(Required work) Pictures must be left out. Retype exactly the lines from the one containing "Image resolution: width=1282" through the last line of the records below.

** Records for the task follows **

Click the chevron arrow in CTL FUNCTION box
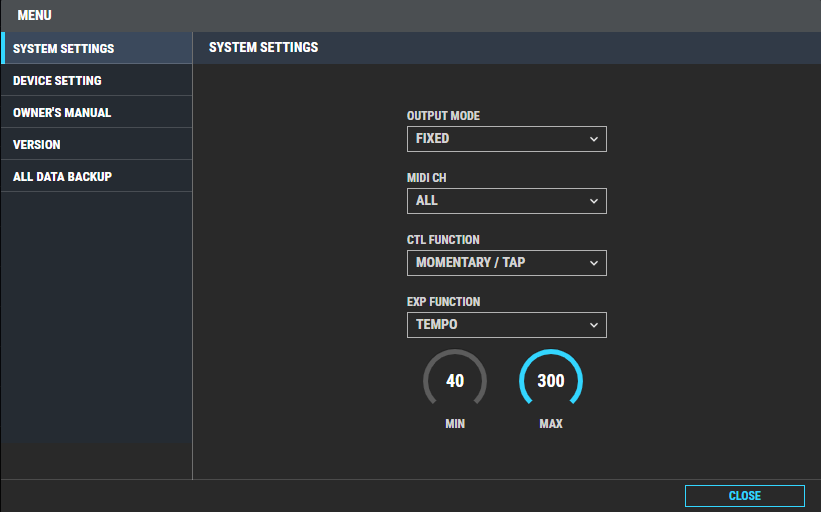Image resolution: width=821 pixels, height=512 pixels. point(594,263)
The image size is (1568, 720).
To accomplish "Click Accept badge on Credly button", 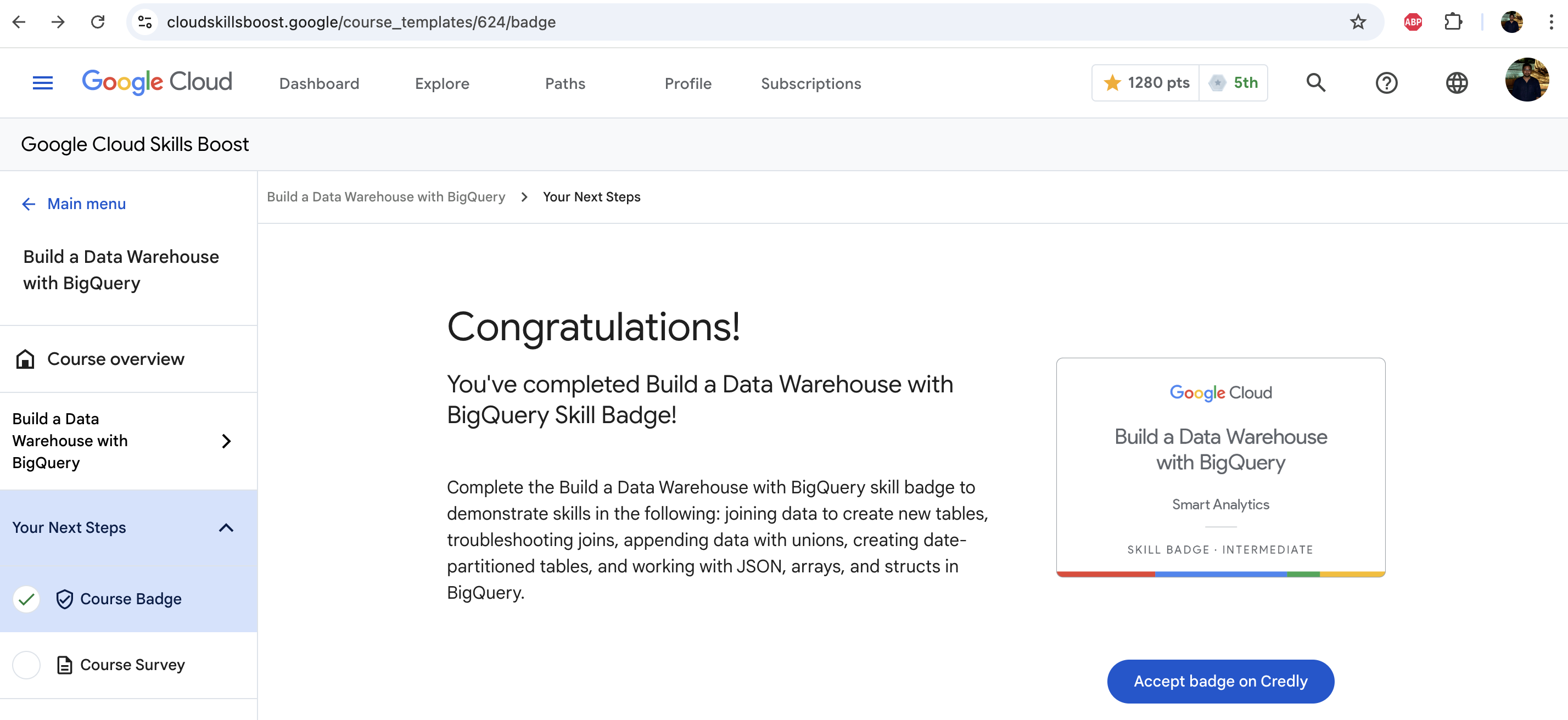I will (1220, 681).
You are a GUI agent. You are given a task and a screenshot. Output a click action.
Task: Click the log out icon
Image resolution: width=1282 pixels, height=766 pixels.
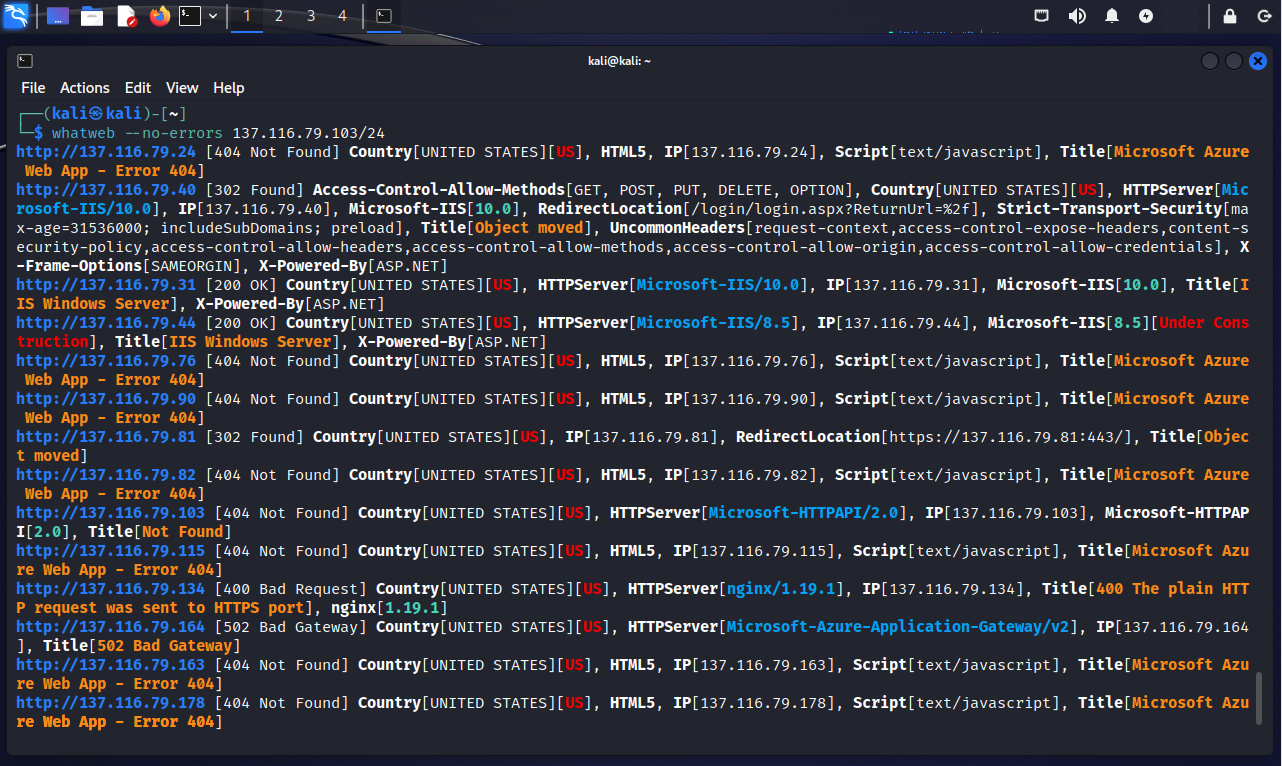click(x=1262, y=16)
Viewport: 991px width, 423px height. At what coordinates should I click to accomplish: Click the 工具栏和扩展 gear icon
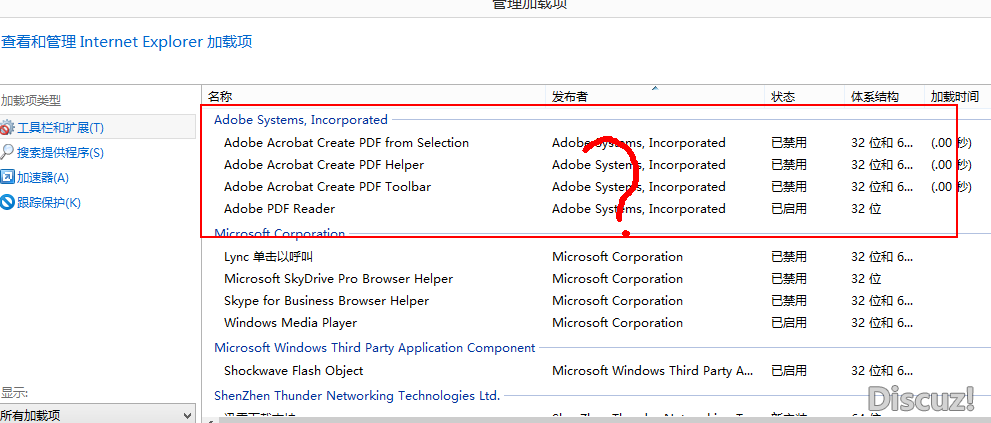pyautogui.click(x=7, y=128)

** End of Records for the task **

(Expected answer)
Image resolution: width=1282 pixels, height=766 pixels.
click(x=1262, y=16)
Viewport: 991px width, 423px height. At what coordinates should I click to accomplish: Click the 工具栏和扩展 gear icon
pyautogui.click(x=7, y=128)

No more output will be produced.